In Mathematica, the function TuringMachine is a universal Turing machine implementation by itself but if one wants to avoid calling a function that does all the work, it is possible to write an impressively short universal Turing machine without any dubious call to a function. The shortest implementation, among three different implementations[75] of a universal Turing machine in Mathematica is:

s = 1; a[_] = 0; n = 0; Do[{s, a[n], d} = {s, a[n]} /. rule; n += d, {t}]

so one can, for example, simulate the 2,3 Wolfram Turing machine just by providing the rule {{1, 2} -> {1, 1, -1}, {1, 1} -> {1, 2, -1}, {1, 0} -> {2, 1, 1}, {2, 2} -> {1, 0, 1}, {2, 1} -> {2, 2, 1}, {2, 0} -> {1, 2, -1}} and setting a value for the number of steps t. This notebook contains the code above for 10000 steps and shows how the first 100 cells of the output tape looks like.

The fact that all these languages are Turing-equivalent means that, strictly speaking, you can write any program in any of them. However, implementations of a Turing machine in lower level or structured programming languages may require several lines of code. We think that the contest may shed some light about the relation of several models of computation, since if one chooses a particular language or model for an implementation, the compiler might turn out to be long enough to counteract any effort to reduce the total size of the implementation. To find it out and see how this happens we are randomly fixing a language and a model, bearing in mind that both ANSI C/C++ and a Turing machine are a very well known standard programming language and an and a very well known standard abstract machine, respectively.

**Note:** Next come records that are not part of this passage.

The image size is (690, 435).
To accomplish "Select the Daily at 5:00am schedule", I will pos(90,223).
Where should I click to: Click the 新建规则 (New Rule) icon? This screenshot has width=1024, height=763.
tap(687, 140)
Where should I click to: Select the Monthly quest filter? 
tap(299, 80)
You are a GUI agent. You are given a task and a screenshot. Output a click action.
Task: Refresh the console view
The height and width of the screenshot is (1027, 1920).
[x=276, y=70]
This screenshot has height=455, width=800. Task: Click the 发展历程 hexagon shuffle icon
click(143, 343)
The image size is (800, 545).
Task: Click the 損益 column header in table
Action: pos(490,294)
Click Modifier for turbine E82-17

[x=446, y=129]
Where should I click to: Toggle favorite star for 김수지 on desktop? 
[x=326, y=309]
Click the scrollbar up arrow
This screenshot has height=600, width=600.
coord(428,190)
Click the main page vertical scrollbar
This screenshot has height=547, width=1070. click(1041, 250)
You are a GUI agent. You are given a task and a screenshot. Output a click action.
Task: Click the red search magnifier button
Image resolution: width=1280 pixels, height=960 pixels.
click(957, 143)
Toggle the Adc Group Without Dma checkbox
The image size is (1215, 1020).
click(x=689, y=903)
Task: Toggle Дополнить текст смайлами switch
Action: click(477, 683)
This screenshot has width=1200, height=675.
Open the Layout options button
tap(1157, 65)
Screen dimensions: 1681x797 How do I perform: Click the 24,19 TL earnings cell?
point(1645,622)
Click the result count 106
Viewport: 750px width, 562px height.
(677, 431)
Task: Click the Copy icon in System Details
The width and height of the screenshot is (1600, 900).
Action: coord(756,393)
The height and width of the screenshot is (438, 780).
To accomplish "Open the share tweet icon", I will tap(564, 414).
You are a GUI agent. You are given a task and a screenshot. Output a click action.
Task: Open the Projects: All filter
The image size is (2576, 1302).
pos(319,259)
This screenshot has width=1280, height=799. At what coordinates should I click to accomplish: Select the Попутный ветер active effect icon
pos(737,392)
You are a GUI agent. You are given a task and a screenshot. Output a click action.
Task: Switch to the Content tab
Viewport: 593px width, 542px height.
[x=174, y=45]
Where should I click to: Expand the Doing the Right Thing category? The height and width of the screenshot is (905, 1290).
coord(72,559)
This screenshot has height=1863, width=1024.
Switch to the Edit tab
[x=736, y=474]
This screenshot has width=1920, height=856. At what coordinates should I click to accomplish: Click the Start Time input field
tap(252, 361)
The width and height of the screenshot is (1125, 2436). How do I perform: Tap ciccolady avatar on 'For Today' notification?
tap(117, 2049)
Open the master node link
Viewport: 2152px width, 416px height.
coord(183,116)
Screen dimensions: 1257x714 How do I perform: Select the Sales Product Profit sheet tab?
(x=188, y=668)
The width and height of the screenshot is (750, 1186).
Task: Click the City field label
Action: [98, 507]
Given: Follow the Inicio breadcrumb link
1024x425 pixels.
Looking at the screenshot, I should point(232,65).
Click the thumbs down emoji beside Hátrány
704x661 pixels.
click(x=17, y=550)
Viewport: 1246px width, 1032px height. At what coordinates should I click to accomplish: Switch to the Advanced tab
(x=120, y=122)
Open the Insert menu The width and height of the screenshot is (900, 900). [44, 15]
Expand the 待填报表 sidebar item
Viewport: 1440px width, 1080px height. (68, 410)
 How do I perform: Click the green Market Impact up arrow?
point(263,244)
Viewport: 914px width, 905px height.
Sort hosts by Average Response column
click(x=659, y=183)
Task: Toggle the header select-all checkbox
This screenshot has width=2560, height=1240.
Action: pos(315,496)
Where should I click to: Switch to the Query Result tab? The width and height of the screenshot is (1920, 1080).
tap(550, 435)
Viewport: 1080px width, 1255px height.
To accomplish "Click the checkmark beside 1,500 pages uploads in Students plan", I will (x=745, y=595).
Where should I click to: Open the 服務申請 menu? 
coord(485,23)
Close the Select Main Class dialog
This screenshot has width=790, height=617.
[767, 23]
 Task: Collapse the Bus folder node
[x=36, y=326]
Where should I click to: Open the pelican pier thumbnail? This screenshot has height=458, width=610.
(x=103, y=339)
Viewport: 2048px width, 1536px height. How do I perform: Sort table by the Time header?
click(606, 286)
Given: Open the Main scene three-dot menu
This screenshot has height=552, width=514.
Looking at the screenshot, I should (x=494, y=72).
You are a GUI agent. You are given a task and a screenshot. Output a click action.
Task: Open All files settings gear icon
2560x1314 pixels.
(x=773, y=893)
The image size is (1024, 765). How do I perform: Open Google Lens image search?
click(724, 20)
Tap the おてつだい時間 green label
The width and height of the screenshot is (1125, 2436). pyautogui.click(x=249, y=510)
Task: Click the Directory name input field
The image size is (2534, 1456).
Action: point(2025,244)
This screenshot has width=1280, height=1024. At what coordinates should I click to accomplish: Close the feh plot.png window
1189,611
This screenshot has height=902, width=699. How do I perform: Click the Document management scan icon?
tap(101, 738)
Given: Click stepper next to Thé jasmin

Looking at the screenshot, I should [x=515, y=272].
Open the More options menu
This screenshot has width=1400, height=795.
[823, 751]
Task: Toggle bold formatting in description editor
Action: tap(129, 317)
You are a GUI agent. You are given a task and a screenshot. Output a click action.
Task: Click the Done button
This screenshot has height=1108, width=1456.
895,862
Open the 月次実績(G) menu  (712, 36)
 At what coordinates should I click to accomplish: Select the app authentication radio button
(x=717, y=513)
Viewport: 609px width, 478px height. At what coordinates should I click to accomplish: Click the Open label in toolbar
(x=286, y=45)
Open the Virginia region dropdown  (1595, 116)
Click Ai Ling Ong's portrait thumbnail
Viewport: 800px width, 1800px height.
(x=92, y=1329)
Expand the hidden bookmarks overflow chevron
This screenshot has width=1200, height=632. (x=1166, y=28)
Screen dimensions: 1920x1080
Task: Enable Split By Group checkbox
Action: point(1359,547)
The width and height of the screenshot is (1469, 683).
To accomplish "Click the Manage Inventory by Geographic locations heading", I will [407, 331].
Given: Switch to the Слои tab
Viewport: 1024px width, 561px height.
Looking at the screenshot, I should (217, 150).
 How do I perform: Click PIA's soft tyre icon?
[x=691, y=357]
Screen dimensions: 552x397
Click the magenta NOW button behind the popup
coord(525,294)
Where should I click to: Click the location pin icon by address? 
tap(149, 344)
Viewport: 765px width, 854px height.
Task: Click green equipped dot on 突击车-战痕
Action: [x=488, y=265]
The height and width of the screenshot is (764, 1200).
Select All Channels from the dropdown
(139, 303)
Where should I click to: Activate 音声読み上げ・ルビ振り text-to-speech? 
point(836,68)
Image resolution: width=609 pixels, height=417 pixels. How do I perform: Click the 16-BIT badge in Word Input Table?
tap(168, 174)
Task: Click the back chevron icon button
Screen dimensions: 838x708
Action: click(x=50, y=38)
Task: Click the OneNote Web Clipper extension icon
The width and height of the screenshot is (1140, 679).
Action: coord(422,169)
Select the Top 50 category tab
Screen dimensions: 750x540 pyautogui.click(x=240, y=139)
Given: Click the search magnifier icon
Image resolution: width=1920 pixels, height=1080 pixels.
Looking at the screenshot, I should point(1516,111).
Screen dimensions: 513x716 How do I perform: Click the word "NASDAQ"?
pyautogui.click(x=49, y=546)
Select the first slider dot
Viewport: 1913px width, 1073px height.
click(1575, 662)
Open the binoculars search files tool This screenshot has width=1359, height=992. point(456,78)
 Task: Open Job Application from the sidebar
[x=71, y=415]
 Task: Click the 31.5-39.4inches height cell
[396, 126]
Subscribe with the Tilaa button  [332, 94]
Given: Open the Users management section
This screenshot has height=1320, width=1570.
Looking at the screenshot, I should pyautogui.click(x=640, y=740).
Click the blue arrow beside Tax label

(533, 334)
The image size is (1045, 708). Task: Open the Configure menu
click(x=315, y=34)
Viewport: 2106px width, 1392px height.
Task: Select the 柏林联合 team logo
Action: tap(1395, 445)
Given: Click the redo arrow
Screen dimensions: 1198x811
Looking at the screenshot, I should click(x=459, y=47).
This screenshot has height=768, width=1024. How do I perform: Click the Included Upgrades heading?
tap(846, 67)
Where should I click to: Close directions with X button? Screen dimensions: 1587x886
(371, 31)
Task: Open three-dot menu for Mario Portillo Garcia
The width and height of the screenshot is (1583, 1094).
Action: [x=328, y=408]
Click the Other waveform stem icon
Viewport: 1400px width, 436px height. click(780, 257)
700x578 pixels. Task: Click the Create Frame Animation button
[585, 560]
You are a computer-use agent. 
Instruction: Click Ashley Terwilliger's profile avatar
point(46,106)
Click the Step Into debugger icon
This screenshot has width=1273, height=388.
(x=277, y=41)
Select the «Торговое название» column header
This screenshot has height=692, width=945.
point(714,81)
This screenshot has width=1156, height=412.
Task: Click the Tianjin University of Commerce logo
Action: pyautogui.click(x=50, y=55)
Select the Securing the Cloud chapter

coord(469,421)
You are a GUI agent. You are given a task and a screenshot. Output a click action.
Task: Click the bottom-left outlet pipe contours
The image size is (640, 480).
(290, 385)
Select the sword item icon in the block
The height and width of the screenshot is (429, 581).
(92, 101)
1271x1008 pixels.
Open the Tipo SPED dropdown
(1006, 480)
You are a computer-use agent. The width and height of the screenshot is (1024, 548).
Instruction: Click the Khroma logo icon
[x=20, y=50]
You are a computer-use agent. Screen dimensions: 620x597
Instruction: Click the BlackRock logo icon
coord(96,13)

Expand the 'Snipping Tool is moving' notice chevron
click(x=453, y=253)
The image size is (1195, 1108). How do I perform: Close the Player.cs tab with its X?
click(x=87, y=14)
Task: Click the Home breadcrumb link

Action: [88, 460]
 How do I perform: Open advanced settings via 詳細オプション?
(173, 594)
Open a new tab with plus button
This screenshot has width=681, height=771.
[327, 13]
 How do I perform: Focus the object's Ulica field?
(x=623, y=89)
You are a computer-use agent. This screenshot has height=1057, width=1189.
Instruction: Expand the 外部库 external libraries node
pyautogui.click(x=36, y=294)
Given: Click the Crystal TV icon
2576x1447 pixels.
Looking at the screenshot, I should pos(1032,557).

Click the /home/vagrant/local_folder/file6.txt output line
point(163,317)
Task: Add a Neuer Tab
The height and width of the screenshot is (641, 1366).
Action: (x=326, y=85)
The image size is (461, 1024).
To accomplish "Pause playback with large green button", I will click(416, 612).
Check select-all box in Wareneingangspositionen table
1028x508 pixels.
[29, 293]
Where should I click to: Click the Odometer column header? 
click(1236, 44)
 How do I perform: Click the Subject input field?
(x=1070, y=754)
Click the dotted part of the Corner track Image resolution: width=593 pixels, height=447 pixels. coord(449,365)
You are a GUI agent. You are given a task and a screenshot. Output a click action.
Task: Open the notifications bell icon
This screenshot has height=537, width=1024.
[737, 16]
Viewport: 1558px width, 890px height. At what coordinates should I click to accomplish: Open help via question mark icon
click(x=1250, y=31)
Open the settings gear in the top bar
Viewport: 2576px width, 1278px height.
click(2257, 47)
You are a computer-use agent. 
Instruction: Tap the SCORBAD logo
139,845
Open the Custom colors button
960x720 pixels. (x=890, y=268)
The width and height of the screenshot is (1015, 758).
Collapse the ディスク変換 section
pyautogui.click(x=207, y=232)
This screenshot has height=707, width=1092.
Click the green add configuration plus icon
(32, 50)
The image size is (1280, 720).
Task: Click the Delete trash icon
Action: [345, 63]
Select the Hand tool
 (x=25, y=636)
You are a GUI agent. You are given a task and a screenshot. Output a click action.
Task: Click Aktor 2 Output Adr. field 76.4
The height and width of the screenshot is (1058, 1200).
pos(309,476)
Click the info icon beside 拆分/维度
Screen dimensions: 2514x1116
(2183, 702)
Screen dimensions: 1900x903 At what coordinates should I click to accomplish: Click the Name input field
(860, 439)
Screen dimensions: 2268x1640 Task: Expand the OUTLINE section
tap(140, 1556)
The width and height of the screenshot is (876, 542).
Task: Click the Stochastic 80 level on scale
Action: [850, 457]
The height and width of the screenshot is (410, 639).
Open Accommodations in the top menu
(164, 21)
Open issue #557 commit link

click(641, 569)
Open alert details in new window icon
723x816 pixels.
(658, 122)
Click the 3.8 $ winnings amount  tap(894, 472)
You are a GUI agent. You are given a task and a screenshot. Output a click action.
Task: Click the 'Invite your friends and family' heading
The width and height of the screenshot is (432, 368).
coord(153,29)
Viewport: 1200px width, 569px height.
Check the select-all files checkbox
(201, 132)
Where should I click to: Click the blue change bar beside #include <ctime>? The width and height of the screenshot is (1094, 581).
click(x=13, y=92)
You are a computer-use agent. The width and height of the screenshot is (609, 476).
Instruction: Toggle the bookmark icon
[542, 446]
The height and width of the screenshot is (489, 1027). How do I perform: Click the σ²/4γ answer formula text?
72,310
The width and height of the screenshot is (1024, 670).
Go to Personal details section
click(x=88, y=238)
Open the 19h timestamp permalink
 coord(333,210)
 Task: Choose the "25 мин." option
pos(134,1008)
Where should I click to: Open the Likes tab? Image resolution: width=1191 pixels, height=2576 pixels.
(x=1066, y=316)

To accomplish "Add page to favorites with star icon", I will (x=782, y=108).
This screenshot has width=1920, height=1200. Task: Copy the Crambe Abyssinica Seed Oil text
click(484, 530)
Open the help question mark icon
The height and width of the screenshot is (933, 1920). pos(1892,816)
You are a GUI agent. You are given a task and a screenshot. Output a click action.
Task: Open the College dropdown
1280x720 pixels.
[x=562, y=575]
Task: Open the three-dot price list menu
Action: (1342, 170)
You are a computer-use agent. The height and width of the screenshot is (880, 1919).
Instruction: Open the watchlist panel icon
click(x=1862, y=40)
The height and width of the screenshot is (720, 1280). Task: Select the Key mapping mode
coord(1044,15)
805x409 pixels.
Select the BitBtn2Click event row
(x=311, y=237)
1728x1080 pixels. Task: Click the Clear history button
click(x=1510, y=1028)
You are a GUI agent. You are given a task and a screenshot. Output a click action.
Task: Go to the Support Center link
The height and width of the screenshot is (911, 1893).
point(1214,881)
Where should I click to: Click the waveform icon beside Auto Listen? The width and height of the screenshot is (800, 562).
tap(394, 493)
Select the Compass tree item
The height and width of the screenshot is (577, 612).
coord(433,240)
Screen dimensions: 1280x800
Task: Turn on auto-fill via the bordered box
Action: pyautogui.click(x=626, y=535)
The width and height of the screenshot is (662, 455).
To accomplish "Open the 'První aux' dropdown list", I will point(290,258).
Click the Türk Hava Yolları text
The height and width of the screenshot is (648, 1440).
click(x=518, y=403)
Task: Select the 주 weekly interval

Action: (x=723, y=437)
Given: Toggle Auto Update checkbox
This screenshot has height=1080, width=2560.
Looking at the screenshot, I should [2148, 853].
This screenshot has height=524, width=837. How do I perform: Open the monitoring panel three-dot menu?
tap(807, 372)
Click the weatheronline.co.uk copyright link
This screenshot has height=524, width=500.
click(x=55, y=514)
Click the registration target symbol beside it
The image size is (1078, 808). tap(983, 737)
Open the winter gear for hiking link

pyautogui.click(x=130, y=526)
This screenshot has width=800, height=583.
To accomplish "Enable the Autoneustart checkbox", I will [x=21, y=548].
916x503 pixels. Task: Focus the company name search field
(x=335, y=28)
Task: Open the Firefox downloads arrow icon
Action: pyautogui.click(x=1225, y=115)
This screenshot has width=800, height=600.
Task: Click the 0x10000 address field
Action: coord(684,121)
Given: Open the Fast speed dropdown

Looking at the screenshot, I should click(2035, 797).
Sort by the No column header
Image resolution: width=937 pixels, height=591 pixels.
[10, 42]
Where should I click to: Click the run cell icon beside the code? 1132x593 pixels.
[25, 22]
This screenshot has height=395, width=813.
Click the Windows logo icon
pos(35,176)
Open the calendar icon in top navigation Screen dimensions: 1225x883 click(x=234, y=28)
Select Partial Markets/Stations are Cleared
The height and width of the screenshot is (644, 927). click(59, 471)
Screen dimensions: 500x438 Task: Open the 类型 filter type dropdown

The rules of the contest require the input/output to be as for a Turing machine, which obligates any implementation following any other model of computation to include a translator/compiler and figure out how to keep its implementation short enough. One may find perhaps that the translator together with the machine code will always approach the size of an implementation following the model of computation for which the input/output was designed. For example, there is a Lisp interpreter in C written by Kernighan and Ritchie and published in their The C Programming Language book, that one would require in order to compile the Greg Chaitin Turing machine written in Lisp in C language. There is also a Mathematica program able to interpret Chaitin's universal Turing machine in Lisp here. For an interesting account of the comparison between programming languages in terms of algorithms implementation length, read Paul Graham's Revenge of the Nerds[30] and his collection of canonical solutions to the same problem in a number of languages.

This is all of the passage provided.